Document text ▸
A week later, it would be something else entirely: a cause célèbre, subject of a media scrum, and, as the Daily Mail infamously christened it, that "disgusting feast of filth." Two critics – Charles Spencer and the late Jack Tinker – had left the press performance and called their news desks about its contents: anal rape, cannibalism, eyes sucked from their sockets. For the following week, the papers tried to outdo one another in their outrage.

Today, two decades on, it's something else again: a stage classic; a set text studied by A Level students; a seminal moment in British theatre history; the beginning of a career, not to mention a life, cut horribly short.

Next month, it gets two revivals – one at the Sheffield Crucible, directed by Richard Wilson, the other opening The Other Room in Cardiff. It will be fascinating to see how – and if – the play still works.

Because I'm not sure it can – at least, certainly not in the same way it worked in that first week. Blasted has lost its ability to shock an audience as one. It can still repulse a room, but it can't shock as it once did.

'Arriving forewarned and forearmed robs it of its real, raw power'

To shock, a play needs to be, at some level, an unknown quality. We check into that Leeds hotel room with too much baggage these days. We arrive braced for Blasted, steeled against its savagery. When the Lyric Hammersmith revived the play in 2010, I remember an audience member turning to her neighbour to boast of "having thrown up a little in my mouth". That's not the spirit of the play. That's turning up to tuck into that 'feast of filth'.

Data extract ▸
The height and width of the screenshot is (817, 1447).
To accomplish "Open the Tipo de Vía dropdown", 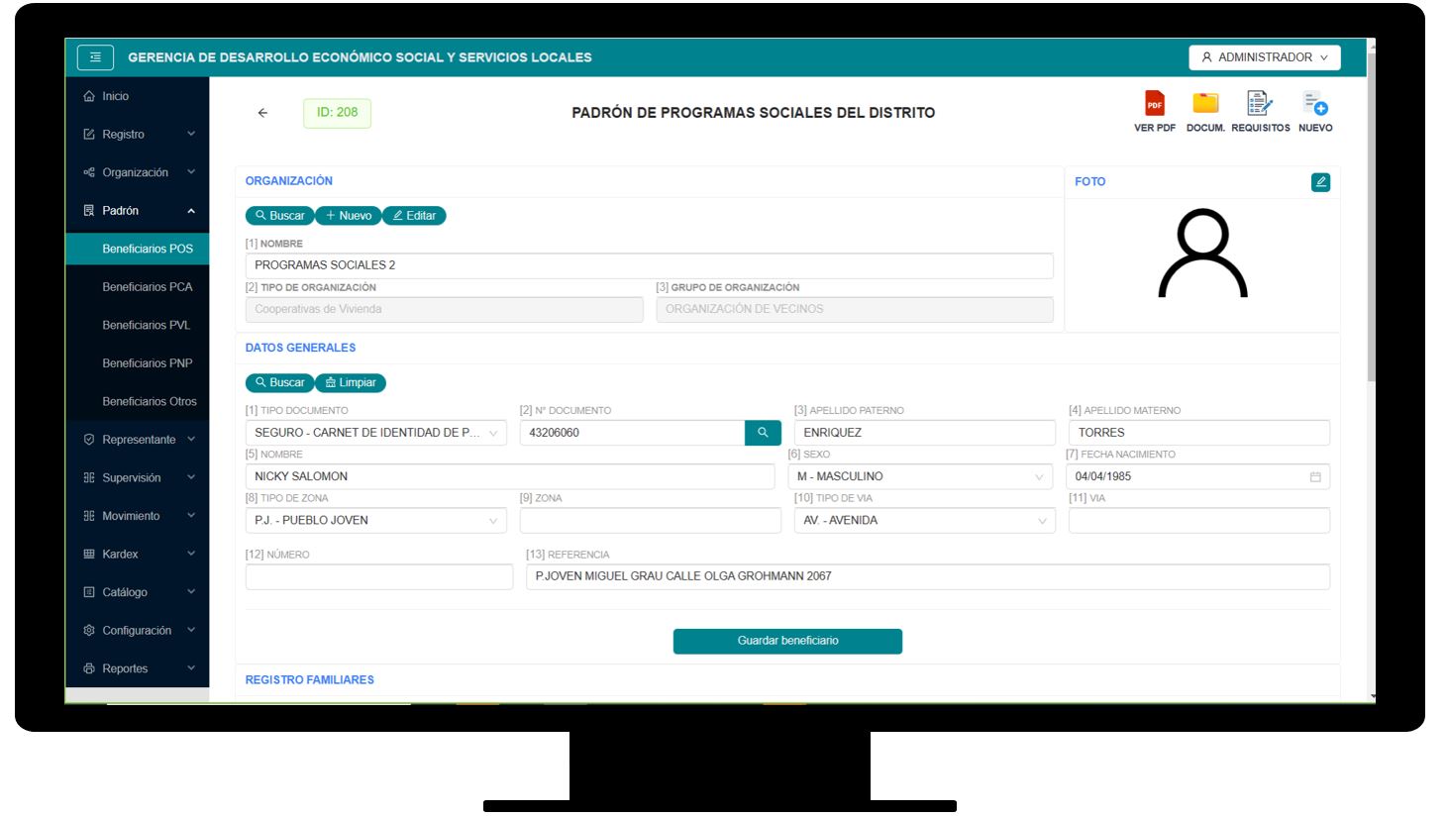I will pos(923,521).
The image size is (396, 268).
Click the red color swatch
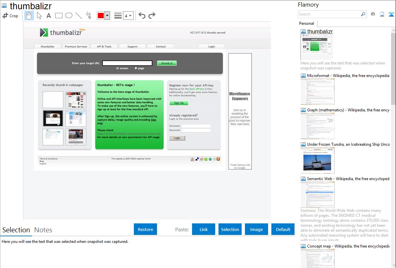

Goal 1 ▸
Answer these questions using the passage about the play Blasted, one line each:
(a) Which newspaper called the play a "disgusting feast of filth"?
(b) Who is directing the revival at the Sheffield Crucible?
(c) In what year did the Lyric Hammersmith revive the play?
Goal 2 ▸ Reproduce the part of the passage about the play Blasted that opens with the words containing "A week later, it" and closes with "cut horribly short.".
Goal 3 ▸ Carry on the passage about the play Blasted from the point where it stops.

Expected answer 1 ▸
(a) The Daily Mail
(b) Richard Wilson
(c) 2010

Expected answer 2 ▸
A week later, it would be something else entirely: a cause célèbre, subject of a media scrum, and, as the Daily Mail infamously christened it, that "disgusting feast of filth." Two critics – Charles Spencer and the late Jack Tinker – had left the press performance and called their news desks about its contents: anal rape, cannibalism, eyes sucked from their sockets. For the following week, the papers tried to outdo one another in their outrage.

Today, two decades on, it's something else again: a stage classic; a set text studied by A Level students; a seminal moment in British theatre history; the beginning of a career, not to mention a life, cut horribly short.

Expected answer 3 ▸
More problematic – and I'll chuck in a spoiler warning at this point – is an audience that anticipates the arrival of the soldier and the explosion that rips through both the hotel room and the play itself. It's that gesture – that rupture of space and time – that really defines the play and arriving forewarned and forearmed robs it of its real, raw power.

And yet, isn't that idea all the more horrifyingly familiar today? It might have been possible, in 1995, to talk of a distance between Leeds and Bosnia. Not today, it isn't. Not when gunmen burst into the offices of a satirical magazine or hold a kosher supermarket hostage, just as Kane's soldier stumbled into that expensive, generic hotel room. But then, consider the distance between Paris and Nigeria, where Boko Haram massacred 2,000 people to comparative media silence.

Blasted can't ambush an audience as it did 20 years ago and that makes it a fundamentally different play. But we live in a fundamentally different world, one that Kane's play pre-empted in the most awful, awful way.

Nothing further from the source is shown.